我國推動原料藥廠實施GMP管理制度之研究   全文下載

A Study on the Promotion of GMP Guidelines for Active Pharmaceutical Ingredients in Taiwan

原料藥攸關製劑產品的品質，為確保原料藥的製造品質，落實源頭管理，各國已立法實施原料藥優良製造規範（GMP），國際醫藥品稽查協約組織（PIC/S）亦於2007年4月5日公告藥品優良製造規範第二部原料藥GMP，我國已參照該組織公告之標準擬訂國內原料藥優良製造規範並於2015年12月31日全面完成實施。本研究探討各國原料藥管理規範與我國推動原料藥GMP之管理措施，健全我國與國際接軌之原料藥GMP管理制度，確保藥品製造品質，維護民眾用藥安全。

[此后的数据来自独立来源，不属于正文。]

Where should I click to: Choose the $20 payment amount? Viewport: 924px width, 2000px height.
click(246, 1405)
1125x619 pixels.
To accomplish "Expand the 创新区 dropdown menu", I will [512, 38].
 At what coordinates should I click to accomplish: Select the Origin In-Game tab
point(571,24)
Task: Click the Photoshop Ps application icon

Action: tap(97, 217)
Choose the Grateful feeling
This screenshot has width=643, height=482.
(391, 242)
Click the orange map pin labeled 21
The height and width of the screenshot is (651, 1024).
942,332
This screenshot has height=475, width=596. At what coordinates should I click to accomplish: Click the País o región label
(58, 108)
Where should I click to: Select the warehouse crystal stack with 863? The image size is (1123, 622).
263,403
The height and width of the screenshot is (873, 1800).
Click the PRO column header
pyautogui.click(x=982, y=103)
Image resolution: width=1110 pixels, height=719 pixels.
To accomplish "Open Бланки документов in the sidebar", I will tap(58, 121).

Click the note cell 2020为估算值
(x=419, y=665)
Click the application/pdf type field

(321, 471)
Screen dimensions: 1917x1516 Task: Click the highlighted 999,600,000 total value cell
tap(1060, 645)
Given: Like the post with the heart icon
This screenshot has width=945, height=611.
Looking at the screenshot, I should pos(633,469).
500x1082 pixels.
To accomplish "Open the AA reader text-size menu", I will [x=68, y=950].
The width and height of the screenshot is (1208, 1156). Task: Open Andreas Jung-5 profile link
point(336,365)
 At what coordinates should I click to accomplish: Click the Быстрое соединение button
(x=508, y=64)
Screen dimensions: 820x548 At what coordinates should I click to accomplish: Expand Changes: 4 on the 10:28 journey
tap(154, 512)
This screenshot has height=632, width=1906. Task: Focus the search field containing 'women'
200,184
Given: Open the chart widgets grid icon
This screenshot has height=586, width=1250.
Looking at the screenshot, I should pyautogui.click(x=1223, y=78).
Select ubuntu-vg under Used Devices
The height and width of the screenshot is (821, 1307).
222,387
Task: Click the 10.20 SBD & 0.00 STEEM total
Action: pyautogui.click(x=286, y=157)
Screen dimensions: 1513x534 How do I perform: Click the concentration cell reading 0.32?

The quality of pharmaceutical products is dependent on the raw materials or active pharmaceutical ingredients (APIs) used. Therefore, many countries have established Good Manufacturing Practice (GMP) guidelines for APIs. On 5 April 2007, GMP guidelines Part II on APIs for Medicinal Products were published by the Pharmaceutical Inspection Convention and Pharmaceutical Inspection Co-operation Scheme (PIC/S). The Taiwan FDA had formulated guidelines for local manufactures in accordance with the international standards and implemented them on 31 December 2015. In this study, we discussed the management of APIs in different countries and the implementation process of GMP guidelines for APIs in Taiwan. The Purpose was to ensure that the local guidelines met international standards and pharmaceutical products in Taiwan were of good quality and safe for use.